> _What is needed_:
Please quote the part of the listing below that opens with the line containing "Screen dimensions: 1015x544" and closes with the line containing "tap(799, 390)", reproducing each line word for word.

> _Supplied data_:
□ □ □ □ □ □ □

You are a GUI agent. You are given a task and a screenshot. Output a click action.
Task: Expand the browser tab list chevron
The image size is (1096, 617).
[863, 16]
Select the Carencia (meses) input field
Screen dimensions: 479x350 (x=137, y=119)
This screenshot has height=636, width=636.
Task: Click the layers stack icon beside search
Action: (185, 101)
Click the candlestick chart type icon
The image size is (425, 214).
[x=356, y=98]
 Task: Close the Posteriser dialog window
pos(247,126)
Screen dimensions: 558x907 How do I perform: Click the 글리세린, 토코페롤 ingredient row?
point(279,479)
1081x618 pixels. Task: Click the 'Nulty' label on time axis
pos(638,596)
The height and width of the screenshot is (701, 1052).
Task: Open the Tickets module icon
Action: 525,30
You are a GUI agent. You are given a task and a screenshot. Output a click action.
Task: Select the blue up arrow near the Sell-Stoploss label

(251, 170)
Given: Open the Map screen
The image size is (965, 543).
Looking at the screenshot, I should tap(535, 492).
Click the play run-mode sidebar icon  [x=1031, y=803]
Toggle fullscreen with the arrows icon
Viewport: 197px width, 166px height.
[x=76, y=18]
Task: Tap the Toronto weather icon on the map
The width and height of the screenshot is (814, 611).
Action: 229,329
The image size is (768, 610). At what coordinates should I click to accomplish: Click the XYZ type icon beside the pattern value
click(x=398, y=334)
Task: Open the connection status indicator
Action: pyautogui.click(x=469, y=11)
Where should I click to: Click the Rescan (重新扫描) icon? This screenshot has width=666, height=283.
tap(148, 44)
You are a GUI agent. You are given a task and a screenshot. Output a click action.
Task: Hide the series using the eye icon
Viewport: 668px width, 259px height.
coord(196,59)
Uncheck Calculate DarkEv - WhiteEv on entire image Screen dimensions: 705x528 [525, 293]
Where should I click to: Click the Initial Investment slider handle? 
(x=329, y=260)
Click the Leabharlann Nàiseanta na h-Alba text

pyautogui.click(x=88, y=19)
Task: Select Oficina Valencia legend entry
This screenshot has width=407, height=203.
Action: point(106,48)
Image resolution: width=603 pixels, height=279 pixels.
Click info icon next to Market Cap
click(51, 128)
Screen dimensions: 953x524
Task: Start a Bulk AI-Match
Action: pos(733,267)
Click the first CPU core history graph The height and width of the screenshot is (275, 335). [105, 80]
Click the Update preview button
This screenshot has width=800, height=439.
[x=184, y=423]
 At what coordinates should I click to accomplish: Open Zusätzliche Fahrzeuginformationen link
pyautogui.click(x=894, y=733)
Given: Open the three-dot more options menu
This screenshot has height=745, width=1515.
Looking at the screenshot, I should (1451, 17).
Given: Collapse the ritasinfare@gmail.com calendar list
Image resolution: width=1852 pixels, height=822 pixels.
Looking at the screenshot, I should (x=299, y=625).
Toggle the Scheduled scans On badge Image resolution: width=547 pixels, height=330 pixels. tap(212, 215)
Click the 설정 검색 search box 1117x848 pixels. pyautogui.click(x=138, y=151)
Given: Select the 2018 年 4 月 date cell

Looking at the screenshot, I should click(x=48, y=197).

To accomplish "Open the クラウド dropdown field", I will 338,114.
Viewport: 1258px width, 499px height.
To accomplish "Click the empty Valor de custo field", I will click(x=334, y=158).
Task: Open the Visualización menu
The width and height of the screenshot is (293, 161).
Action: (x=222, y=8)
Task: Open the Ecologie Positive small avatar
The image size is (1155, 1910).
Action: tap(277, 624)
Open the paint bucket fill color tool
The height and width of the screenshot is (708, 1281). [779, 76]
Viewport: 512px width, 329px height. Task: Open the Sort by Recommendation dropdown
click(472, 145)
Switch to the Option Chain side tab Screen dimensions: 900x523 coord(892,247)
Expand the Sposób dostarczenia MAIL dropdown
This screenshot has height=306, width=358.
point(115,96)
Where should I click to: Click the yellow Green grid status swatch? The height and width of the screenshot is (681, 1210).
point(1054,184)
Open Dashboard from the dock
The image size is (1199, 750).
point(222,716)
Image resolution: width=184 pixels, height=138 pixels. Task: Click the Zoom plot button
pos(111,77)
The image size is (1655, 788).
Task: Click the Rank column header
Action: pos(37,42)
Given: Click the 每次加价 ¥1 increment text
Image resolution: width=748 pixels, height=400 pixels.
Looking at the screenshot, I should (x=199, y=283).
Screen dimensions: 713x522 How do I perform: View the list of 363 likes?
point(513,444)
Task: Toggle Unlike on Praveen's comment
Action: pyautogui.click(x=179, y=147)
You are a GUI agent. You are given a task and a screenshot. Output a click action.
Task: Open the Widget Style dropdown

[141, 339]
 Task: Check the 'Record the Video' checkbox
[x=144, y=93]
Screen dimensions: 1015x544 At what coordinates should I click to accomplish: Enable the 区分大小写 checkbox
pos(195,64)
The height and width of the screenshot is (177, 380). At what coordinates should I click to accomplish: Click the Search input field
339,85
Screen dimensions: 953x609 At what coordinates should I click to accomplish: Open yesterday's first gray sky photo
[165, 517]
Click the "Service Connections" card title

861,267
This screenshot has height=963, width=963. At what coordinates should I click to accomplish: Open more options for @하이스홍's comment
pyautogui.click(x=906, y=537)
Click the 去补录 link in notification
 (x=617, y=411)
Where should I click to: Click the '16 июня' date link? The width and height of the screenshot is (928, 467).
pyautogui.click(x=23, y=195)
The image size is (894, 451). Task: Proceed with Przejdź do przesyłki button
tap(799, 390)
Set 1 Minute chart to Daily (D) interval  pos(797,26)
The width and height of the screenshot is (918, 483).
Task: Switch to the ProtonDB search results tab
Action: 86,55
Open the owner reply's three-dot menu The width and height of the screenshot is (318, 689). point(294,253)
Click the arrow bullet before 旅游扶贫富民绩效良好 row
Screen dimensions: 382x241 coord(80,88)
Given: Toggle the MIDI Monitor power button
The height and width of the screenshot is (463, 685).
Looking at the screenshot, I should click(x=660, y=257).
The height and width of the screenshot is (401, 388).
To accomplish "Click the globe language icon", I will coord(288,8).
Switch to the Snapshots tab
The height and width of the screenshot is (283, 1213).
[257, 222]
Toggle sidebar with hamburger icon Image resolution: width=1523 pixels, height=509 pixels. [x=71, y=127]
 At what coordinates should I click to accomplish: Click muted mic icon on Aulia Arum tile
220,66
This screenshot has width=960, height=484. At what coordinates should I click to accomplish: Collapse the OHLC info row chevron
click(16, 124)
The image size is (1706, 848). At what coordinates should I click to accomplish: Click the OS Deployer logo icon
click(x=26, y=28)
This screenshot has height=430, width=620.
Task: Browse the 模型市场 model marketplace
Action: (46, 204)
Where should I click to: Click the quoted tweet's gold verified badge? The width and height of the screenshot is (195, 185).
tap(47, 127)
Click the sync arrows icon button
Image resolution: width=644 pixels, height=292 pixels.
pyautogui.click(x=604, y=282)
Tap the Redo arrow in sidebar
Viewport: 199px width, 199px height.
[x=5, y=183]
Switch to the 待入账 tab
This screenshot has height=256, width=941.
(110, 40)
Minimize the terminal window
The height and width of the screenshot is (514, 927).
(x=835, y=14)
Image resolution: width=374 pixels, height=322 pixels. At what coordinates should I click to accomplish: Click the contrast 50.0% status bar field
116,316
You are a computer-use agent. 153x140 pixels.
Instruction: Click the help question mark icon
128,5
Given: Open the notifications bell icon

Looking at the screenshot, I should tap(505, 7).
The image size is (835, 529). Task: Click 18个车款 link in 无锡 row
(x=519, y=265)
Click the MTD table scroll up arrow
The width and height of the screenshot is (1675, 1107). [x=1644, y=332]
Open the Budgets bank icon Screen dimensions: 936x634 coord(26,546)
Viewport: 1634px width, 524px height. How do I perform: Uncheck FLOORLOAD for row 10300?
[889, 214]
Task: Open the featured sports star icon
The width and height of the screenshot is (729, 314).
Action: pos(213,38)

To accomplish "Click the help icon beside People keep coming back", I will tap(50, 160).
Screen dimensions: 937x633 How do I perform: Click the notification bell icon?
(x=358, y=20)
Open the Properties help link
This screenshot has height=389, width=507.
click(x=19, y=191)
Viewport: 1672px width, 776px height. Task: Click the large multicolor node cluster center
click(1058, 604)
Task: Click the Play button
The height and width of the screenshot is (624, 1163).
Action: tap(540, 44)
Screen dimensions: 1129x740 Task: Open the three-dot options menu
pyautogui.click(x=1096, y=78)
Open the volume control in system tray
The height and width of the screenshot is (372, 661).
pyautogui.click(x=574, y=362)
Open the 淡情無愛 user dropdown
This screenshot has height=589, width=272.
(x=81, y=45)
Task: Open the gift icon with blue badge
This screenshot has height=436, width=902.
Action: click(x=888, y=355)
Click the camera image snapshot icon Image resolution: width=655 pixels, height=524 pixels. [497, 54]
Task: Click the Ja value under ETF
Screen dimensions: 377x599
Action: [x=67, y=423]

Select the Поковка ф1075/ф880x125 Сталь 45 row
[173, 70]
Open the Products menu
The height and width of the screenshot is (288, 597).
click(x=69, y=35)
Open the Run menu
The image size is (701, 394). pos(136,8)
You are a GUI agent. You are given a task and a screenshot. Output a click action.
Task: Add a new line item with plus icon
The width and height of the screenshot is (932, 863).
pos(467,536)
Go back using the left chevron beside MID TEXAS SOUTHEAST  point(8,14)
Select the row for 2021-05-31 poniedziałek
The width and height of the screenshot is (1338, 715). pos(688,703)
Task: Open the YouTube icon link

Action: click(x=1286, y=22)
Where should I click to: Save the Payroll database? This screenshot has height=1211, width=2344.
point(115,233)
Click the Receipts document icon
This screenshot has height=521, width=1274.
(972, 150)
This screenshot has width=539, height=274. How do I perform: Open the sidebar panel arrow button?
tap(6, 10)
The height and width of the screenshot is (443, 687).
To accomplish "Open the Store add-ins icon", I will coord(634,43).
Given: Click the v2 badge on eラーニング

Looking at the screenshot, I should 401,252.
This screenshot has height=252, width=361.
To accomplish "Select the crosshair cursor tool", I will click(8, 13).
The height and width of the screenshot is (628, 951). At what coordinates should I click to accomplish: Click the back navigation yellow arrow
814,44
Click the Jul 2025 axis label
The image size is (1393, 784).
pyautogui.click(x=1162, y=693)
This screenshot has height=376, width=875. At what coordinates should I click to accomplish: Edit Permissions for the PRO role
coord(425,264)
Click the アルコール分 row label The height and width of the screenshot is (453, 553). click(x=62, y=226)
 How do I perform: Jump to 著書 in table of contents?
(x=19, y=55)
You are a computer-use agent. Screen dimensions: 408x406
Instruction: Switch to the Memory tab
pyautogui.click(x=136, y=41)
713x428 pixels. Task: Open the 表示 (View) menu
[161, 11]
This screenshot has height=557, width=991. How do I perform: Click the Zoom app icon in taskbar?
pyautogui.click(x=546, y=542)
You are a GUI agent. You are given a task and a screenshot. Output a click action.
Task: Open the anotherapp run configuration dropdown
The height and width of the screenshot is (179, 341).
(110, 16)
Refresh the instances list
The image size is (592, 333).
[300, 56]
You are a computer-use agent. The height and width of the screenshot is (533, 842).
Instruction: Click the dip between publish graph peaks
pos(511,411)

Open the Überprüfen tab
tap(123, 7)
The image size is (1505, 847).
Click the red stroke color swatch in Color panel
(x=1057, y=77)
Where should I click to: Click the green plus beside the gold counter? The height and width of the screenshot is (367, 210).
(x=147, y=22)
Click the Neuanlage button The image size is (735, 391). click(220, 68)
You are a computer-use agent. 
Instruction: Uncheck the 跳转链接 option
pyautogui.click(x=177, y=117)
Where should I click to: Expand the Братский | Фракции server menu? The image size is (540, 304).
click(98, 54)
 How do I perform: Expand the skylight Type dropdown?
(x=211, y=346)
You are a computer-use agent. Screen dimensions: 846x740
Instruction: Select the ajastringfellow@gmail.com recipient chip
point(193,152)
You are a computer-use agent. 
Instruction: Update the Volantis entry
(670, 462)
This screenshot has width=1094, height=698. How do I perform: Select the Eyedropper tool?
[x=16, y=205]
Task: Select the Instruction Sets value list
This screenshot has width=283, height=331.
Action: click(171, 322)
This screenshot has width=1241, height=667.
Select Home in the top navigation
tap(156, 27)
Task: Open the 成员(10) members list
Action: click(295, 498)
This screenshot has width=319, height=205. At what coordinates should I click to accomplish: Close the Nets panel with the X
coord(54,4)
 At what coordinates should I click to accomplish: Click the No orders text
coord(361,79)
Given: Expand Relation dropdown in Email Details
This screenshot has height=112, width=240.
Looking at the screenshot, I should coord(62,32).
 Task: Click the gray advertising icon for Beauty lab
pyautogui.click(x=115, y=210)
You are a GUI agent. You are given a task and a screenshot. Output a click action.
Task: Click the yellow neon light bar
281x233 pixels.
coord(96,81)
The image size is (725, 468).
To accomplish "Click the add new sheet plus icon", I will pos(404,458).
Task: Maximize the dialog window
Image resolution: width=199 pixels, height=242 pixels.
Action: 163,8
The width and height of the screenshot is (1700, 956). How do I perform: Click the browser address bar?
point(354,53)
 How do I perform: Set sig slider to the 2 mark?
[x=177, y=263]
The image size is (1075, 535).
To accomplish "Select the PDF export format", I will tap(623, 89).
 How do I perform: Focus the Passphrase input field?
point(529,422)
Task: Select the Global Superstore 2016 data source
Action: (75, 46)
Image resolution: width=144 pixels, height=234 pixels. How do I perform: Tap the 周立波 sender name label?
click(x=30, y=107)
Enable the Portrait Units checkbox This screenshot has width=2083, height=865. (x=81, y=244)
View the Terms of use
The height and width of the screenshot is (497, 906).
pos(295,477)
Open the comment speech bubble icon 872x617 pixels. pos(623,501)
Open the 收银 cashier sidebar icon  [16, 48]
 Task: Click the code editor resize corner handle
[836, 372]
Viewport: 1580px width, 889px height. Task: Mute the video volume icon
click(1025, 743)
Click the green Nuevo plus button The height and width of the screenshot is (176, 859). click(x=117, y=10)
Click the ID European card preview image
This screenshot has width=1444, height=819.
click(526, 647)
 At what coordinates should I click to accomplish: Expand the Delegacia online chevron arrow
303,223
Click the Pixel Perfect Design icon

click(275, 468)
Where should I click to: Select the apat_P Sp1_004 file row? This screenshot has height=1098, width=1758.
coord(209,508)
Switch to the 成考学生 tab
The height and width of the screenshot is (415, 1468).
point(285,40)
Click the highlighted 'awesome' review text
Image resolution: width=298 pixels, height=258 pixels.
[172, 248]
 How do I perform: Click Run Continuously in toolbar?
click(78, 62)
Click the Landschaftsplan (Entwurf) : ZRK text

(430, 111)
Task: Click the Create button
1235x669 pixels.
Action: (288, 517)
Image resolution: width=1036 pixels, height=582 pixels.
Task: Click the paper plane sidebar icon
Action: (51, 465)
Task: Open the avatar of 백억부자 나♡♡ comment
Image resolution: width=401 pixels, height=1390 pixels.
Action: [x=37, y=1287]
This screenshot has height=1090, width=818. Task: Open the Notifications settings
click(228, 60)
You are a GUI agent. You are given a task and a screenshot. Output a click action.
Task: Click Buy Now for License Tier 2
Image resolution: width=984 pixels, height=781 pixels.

□ □ □ □ □ □ □

> _Final result_:
Screen dimensions: 1015x544 At what coordinates should I click to accomplish: Enable the 区分大小写 checkbox
pos(195,64)
The height and width of the screenshot is (177, 380). At what coordinates should I click to accomplish: Click the Search input field
339,85
Screen dimensions: 953x609 At what coordinates should I click to accomplish: Open yesterday's first gray sky photo
[165, 517]
Click the "Service Connections" card title

861,267
This screenshot has height=963, width=963. At what coordinates should I click to accomplish: Open more options for @하이스홍's comment
pyautogui.click(x=906, y=537)
Click the 去补录 link in notification
 (x=617, y=411)
Where should I click to: Click the '16 июня' date link? The width and height of the screenshot is (928, 467).
pyautogui.click(x=23, y=195)
The image size is (894, 451). Task: Proceed with Przejdź do przesyłki button
tap(799, 390)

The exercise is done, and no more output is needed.